I heard he quit his regular job just so he could stay up 'round the clock to add to his post numbers!

That must be true; how else could someone get to 7000 in such a short time.









Mark


----------



## wolfwood (Sep 19, 2005)

mswalt said:


> I heard he quit his regular job just so he could stay up 'round the clock to add to his post numbers!
> 
> That must be true; how else could someone get to 7000 in such a short time.
> 
> ...


hmmmm....wonder how far & wide that  *rumor* will fly here on OB.com


----------



## 3LEES (Feb 18, 2006)

Congratulations Doug!

On the surface, it seems as if there is nothing else to do in Oregon except post on this site!
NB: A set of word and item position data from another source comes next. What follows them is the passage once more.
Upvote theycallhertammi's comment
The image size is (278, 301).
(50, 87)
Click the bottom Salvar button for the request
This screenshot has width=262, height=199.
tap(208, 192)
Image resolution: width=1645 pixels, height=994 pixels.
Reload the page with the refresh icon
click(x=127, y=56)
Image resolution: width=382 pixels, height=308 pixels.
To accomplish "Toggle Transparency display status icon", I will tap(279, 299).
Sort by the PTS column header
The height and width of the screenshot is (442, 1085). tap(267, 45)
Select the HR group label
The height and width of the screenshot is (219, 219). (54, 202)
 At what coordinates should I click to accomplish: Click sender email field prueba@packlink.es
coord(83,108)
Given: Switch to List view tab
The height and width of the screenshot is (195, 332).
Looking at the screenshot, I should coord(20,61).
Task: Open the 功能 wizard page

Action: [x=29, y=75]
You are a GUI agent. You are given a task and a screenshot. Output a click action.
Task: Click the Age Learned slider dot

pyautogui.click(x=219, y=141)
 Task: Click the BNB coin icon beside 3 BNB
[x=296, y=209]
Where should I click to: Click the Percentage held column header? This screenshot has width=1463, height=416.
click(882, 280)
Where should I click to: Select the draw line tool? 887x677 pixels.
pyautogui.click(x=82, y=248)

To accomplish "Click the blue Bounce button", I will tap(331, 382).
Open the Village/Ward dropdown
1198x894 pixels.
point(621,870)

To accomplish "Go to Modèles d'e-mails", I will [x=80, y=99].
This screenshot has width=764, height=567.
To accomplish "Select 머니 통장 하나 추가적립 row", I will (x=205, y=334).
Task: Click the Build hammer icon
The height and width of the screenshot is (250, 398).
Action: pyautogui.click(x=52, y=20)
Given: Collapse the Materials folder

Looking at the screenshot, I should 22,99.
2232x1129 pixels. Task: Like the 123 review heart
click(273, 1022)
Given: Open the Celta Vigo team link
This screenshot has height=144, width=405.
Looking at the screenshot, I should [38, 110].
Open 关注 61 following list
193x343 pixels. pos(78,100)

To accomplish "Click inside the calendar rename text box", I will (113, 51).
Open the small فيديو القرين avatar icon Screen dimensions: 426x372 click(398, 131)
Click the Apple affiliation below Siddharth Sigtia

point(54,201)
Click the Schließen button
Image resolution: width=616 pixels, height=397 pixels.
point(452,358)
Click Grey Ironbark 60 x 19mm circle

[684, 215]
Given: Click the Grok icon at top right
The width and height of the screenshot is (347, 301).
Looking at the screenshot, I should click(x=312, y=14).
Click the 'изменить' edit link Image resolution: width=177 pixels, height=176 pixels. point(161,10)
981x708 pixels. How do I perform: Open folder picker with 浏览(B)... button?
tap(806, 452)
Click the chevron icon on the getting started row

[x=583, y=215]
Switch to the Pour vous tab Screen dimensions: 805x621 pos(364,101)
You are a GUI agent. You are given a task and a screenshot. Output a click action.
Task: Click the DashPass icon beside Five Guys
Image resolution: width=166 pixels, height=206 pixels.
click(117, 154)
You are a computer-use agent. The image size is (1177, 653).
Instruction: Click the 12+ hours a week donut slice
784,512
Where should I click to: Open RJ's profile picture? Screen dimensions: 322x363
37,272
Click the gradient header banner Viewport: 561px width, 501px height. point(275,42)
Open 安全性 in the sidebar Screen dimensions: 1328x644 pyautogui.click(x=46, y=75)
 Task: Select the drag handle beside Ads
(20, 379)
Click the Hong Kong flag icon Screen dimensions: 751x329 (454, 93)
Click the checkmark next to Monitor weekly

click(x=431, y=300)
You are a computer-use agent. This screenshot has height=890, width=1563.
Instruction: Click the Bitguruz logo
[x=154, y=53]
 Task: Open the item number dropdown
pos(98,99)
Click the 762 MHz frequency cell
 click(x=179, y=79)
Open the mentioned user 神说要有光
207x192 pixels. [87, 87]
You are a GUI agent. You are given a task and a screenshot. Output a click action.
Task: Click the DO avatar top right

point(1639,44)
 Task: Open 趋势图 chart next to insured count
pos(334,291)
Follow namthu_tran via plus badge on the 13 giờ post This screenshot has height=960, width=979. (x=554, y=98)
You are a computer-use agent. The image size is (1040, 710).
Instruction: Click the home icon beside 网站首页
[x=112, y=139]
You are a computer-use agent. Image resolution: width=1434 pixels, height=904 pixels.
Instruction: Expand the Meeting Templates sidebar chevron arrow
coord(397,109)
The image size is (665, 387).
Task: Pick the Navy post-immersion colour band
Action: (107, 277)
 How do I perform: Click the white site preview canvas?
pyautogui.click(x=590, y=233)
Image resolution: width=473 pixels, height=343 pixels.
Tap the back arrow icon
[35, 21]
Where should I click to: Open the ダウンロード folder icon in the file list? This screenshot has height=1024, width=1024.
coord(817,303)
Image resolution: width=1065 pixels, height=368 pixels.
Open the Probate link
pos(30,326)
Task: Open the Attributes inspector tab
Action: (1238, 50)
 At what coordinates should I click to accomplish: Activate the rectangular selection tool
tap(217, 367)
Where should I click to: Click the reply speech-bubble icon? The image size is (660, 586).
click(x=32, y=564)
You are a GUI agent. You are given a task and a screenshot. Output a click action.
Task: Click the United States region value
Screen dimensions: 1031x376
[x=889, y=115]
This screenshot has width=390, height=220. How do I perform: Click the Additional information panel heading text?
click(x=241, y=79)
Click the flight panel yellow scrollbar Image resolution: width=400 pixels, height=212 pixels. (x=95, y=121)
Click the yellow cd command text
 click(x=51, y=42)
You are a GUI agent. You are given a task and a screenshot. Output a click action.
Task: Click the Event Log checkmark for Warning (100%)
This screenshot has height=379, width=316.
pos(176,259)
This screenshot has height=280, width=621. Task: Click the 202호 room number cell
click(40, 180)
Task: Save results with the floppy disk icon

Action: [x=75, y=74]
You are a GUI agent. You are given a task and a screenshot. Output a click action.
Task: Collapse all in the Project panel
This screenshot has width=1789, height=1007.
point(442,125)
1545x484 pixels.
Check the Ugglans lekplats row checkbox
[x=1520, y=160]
Seriously, I always enjoy your insight, your knowledge and your sense of humor.

Thank you, and keep up the great work!

Dan


----------



## campmg (Dec 24, 2005)

3LEES said:


> On the surface, it seems as if there is nothing else to do in Oregon except post on this site!
> 
> 
> 
> ...


That's a good one.


----------



## z-family (Oct 2, 2004)




----------



## Moosegut (Sep 24, 2005)

I'm telling your boss. You have one of those fake spreadsheets that pops up every time he passes your office, right?









Congratulations . . . . . . . I think.


----------



## skippershe (May 22, 2006)

Hi Doug









Congrats on reaching 7000!
I love reading each and every one of your posts...I'm either going to chuckle or learn something, that's what makes them so special









Keep going!!
Dawn


----------



## Thor (Apr 7, 2004)

Doug

Congrats!!!!!!!! 7000 Posts all while moving backwards on a conveyor moving forward









Thor


----------



## huntr70 (Jul 8, 2005)

Thor said:


> Doug
> 
> Congrats!!!!!!!! 7000 Posts all while moving backwards on a conveyor moving forward
> 
> ...


LMAO!!!!!

but which way are the wheels turning?









Steve


----------



## LarryTheOutback (Jun 15, 2005)

3LEES said:


> On the surface, it seems as if there is nothing else to do in Oregon except post on this site!


Some of us in Oregon_ *have *_ a life


----------



## PDX_Doug (Nov 16, 2004)

Thanks for all the kind comments everybody (Even you, Ed!







).
It is an honor to be a part of such a great family.









Happy Trails,
Doug


----------



## egregg57 (Feb 13, 2006)

wolfwood said:


> I heard he quit his regular job just so he could stay up 'round the clock to add to his post numbers!
> 
> That must be true; how else could someone get to 7000 in such a short time.
> 
> ...


hmmmm....wonder how far & wide that  *rumor* will fly here on OB.com








[/quote]

It's made it from Texas to New England so far!! Hee Hee!


----------



## Oregon_Camper (Sep 13, 2004)

LarryTheOutback said:


> On the surface, it seems as if there is nothing else to do in Oregon except post on this site!


Some of us in Oregon_ *have *_ a life






















[/quote]

Key word..."some"


----------